Effects of 1a on GFP-2a and wt 2a distribution by cell fractionation. Yeast cells expressing either GFP-2a or wt 2a alone (−1a) or coexpressing 1a (+1a) were grown in galactose medium and harvested at mid-log phase. The cells were then treated with Lyticase to remove the cell wall, and the resulting spheroplasts were lysed osmotically to yield a total protein fraction (Tot.). A portion of the lysate was then subjected to low-speed centrifugation to yield pellet (Pell.) and supernatant (Sup.) fractions. Equal percentages of each fraction were subjected to 0.1% SDS–10% PAGE and immunoblot analysis with antibodies against 2a, 1a, or PGK, a cytoplasmic soluble protein.

FIG. 7

The N-terminal 120 residues of 2a are required and sufficient for 1a-directed localization of GFP-2a to the ER. (A) Schematic representation of full-length GFP-2a and 2a C-terminal truncations and a 2a N-terminal in-frame deletion derived from it.
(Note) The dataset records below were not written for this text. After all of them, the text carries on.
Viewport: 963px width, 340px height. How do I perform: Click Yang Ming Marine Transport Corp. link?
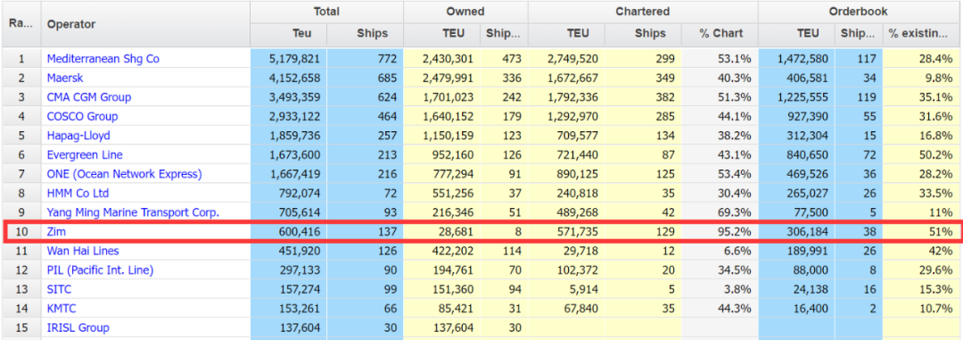click(133, 212)
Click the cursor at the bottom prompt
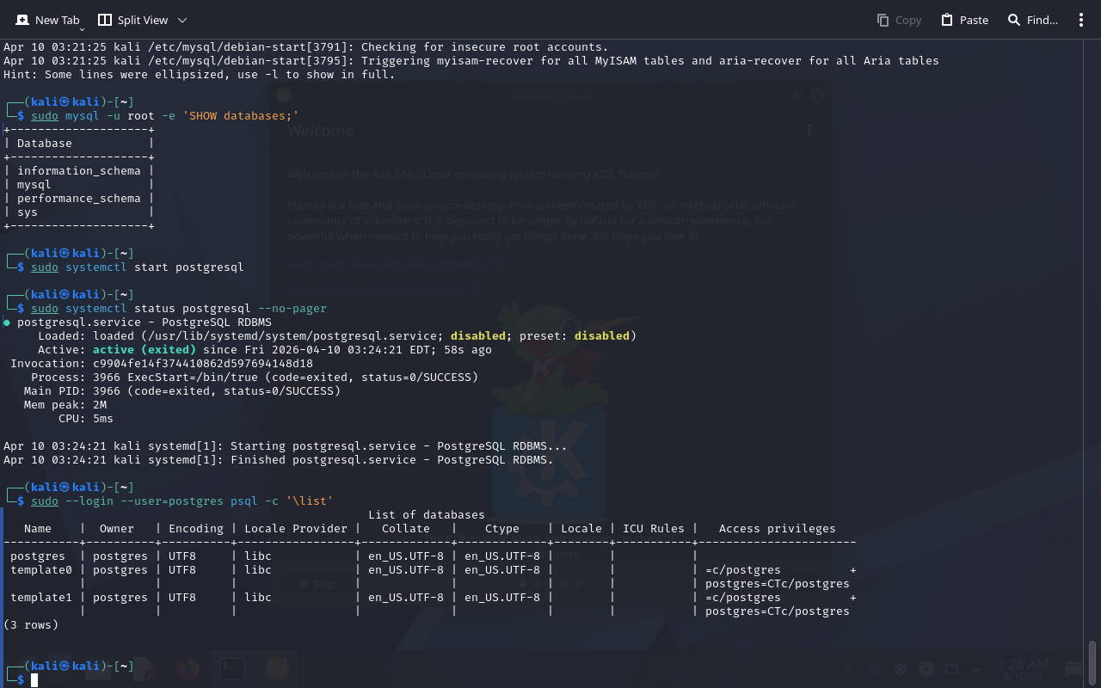The height and width of the screenshot is (688, 1101). coord(34,680)
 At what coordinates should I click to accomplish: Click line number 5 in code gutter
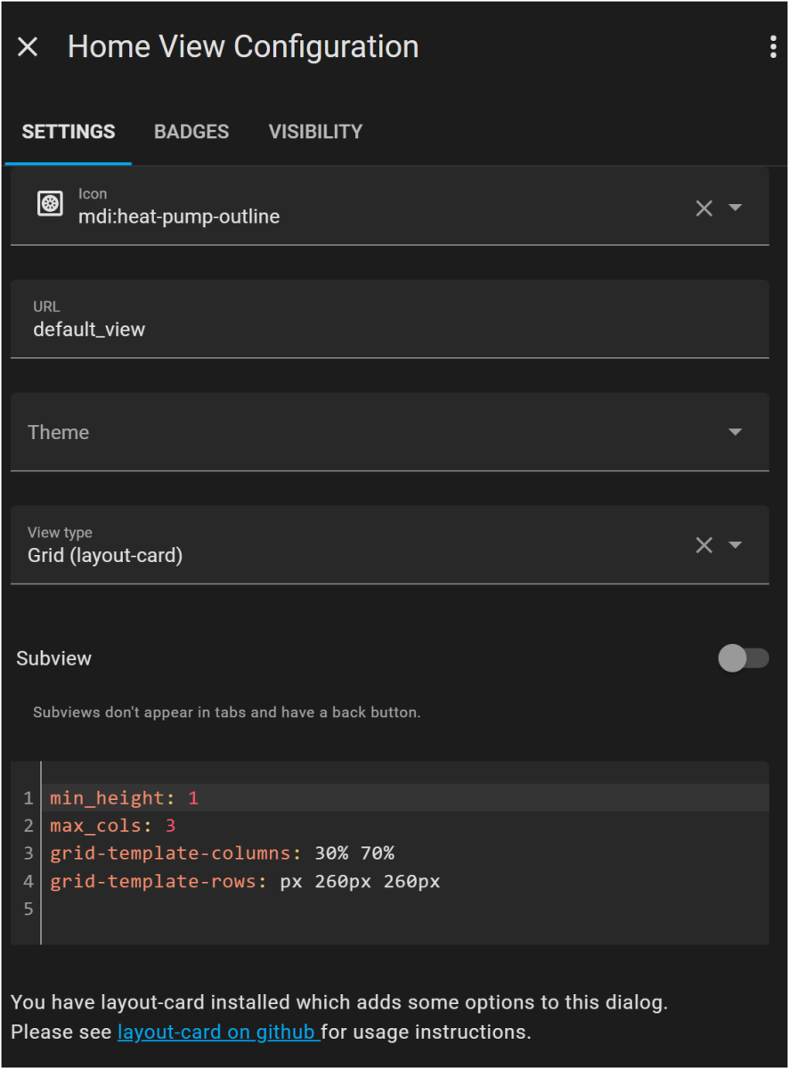pyautogui.click(x=28, y=910)
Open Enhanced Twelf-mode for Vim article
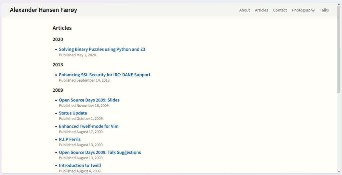This screenshot has width=342, height=175. click(89, 126)
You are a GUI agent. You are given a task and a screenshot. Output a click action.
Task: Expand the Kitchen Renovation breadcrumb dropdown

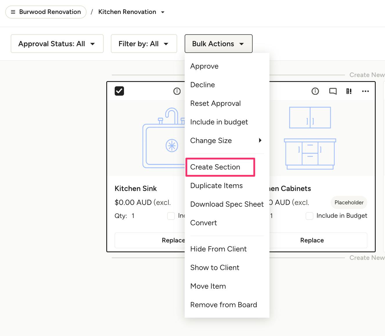tap(163, 12)
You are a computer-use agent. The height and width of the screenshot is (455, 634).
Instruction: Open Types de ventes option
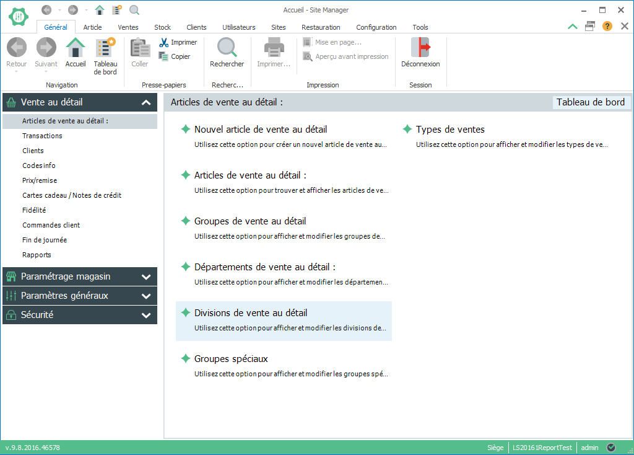pos(450,130)
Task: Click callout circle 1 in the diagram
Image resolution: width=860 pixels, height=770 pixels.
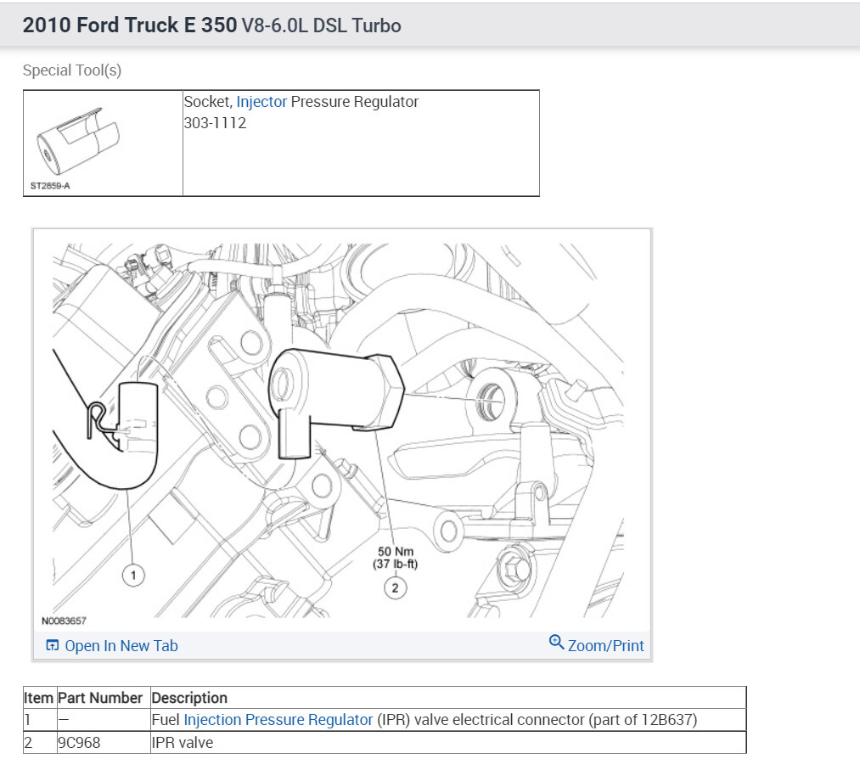Action: 132,576
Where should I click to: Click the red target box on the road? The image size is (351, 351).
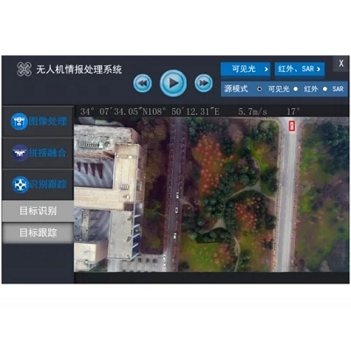coord(291,126)

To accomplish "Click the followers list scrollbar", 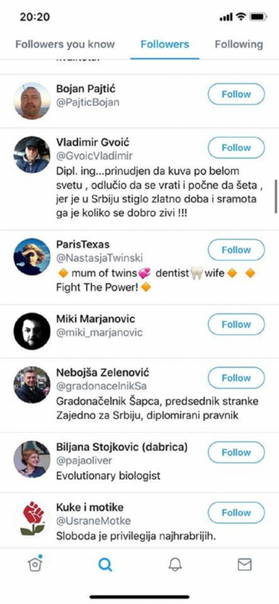I will [276, 196].
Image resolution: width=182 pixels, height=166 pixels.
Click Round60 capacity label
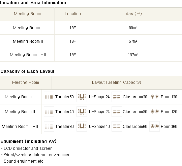tap(169, 127)
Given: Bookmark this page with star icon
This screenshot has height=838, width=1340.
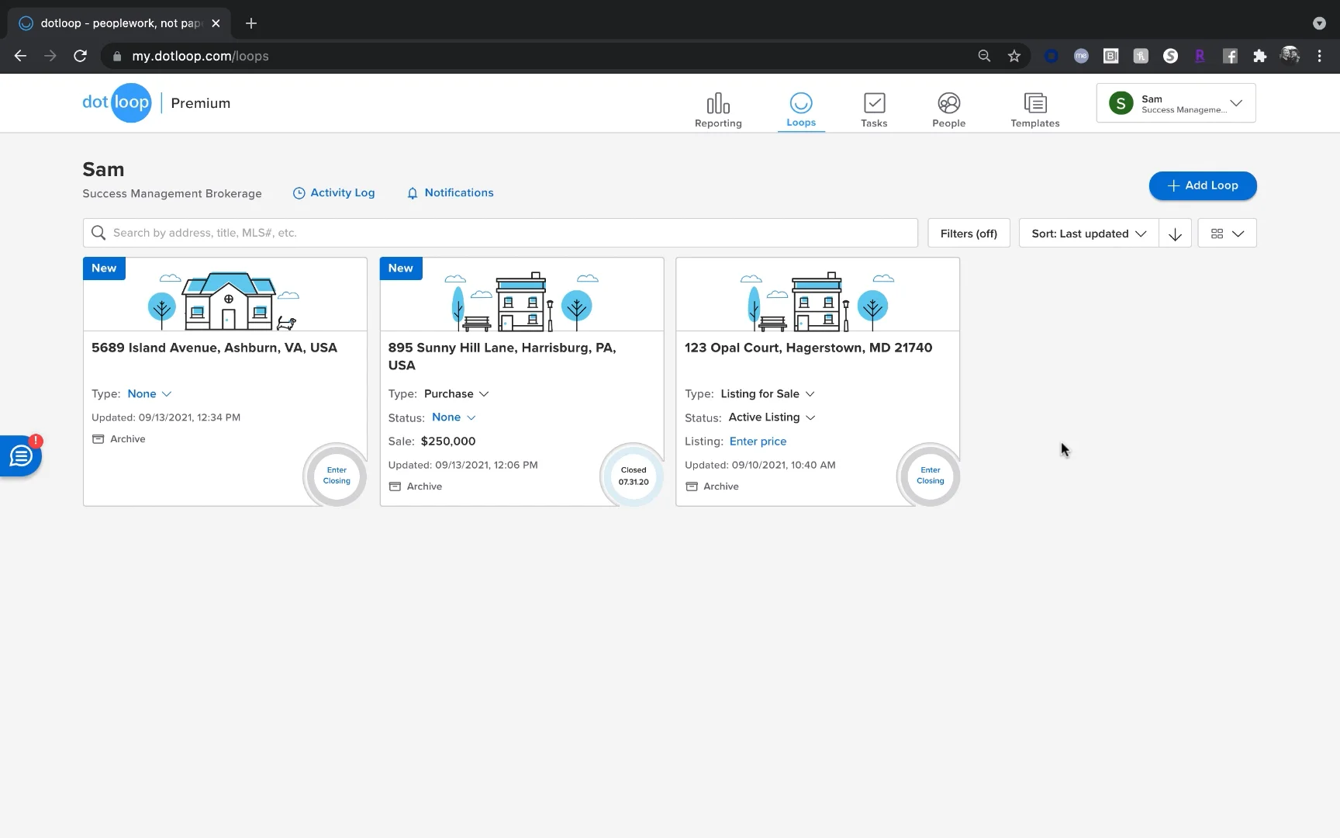Looking at the screenshot, I should tap(1014, 56).
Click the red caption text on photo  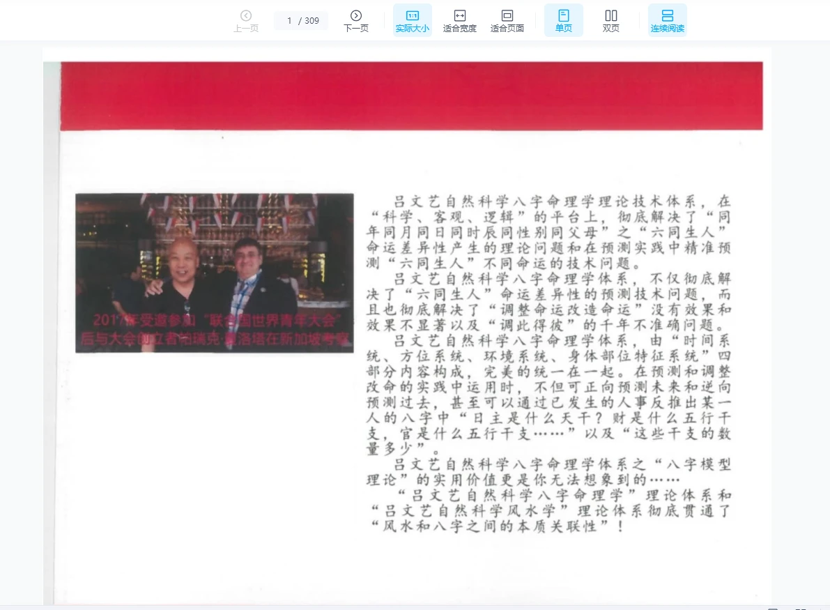click(215, 329)
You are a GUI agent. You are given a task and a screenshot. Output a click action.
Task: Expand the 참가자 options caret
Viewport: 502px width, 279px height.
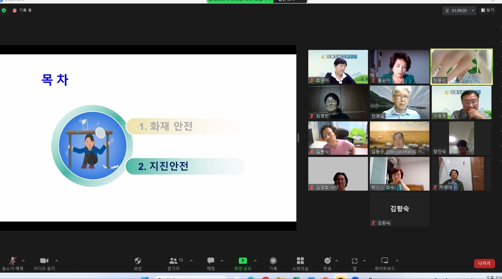tap(191, 261)
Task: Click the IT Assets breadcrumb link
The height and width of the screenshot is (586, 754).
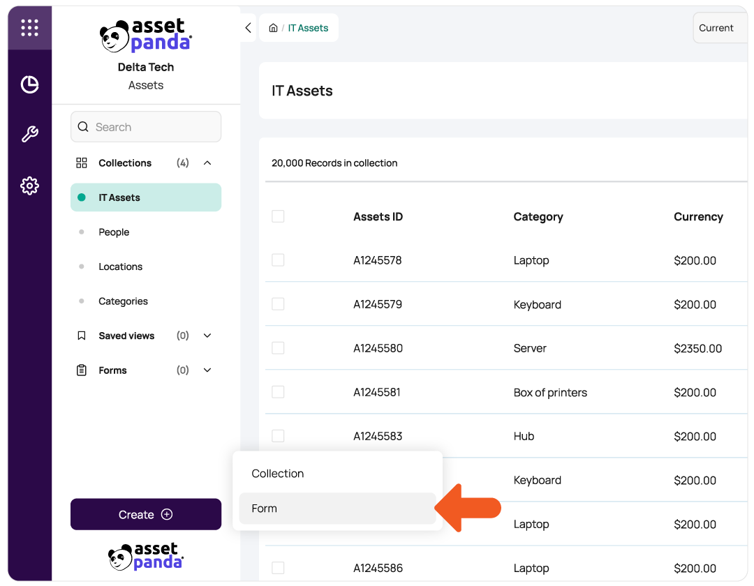Action: tap(308, 28)
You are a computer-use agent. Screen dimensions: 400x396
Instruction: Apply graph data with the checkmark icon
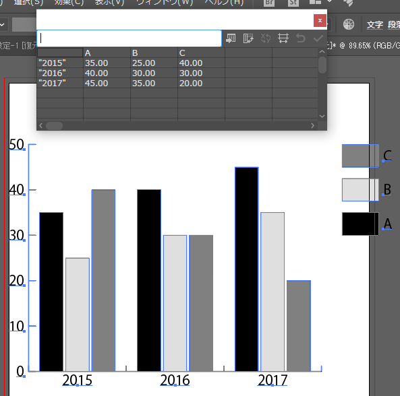[x=318, y=38]
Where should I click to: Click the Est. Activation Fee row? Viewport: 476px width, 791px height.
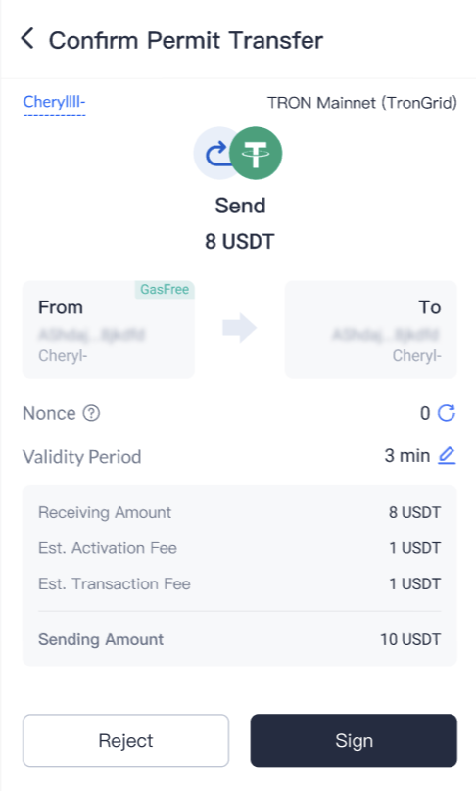point(240,548)
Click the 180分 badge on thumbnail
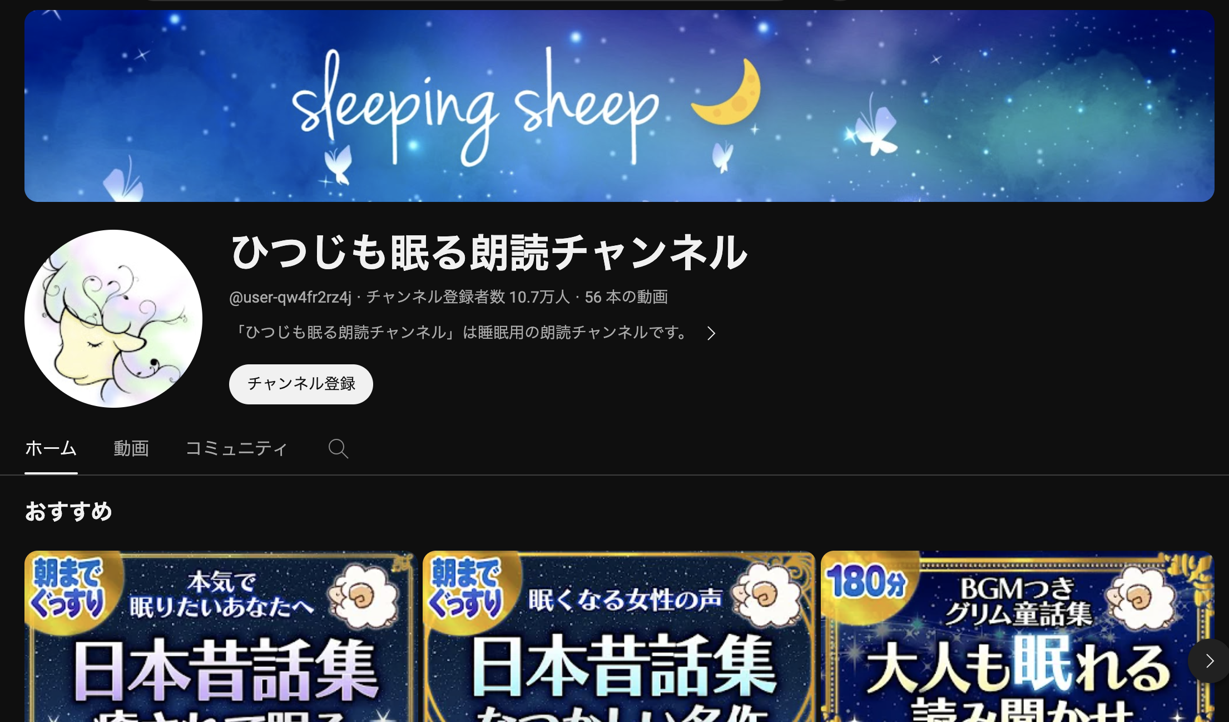 867,582
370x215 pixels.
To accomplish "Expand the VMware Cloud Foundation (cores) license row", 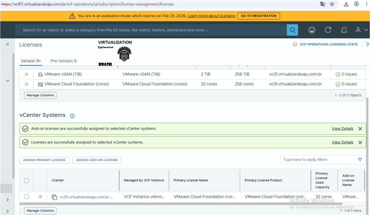I will [26, 84].
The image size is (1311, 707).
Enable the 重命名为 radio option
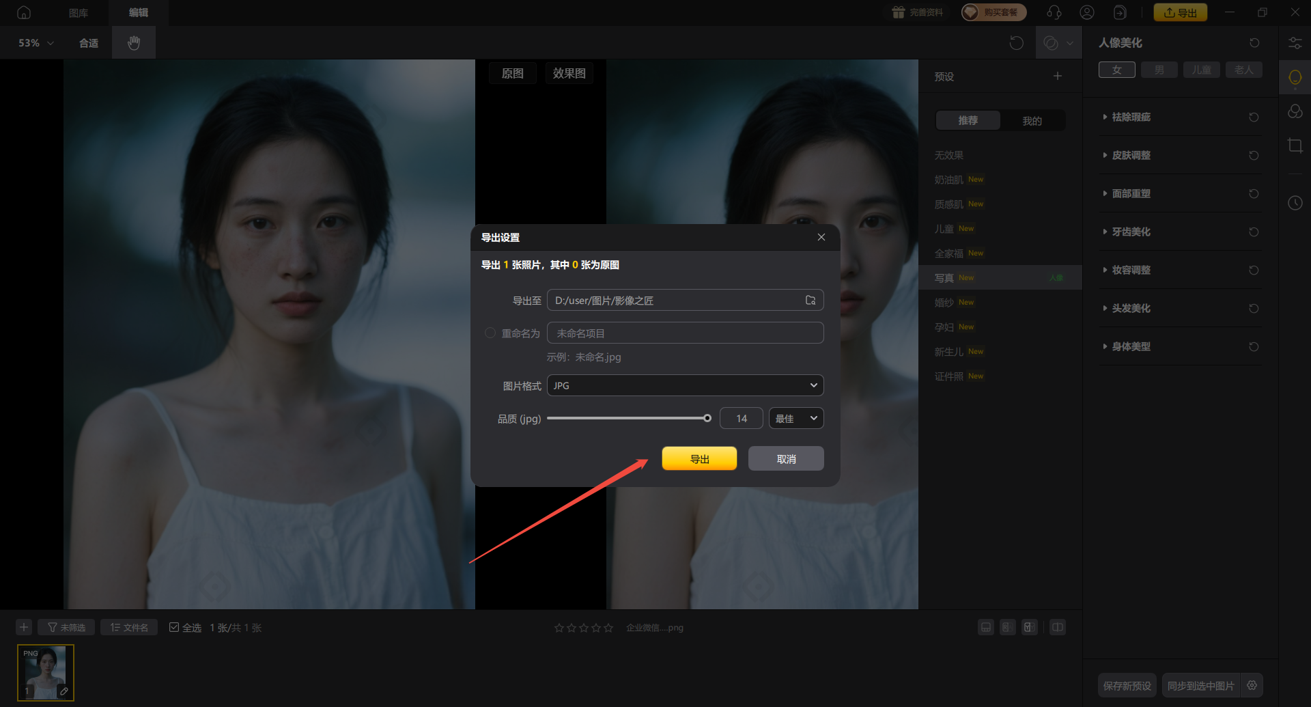click(x=490, y=333)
GFP and 2a segments and the conserved polymerase-like domain of 2a are indicated. + and − indicate the ability of each construct to be directed to perinuclear ER by 1a as determined by direct fluorescence confocal microscopy of live yeast. (B) Representative images of the intracellular distribution of the indicated GFP-2a derivatives in live yeast either coexpressing 1a (+1a) or lacking 1a (−1a). Direct fluorescence confocal microscopy was performed as described in the legend to Fig. 4. (C) Localization of 1a and GFP-2a derivatives in yeast coexpressing 1a and the indicated GFP-2a derivatives. 1a was immunostained as described in the legend to Fig. 3. Two representative images of individual yeast cells are shown for each case. Each image measures 7 μm per side.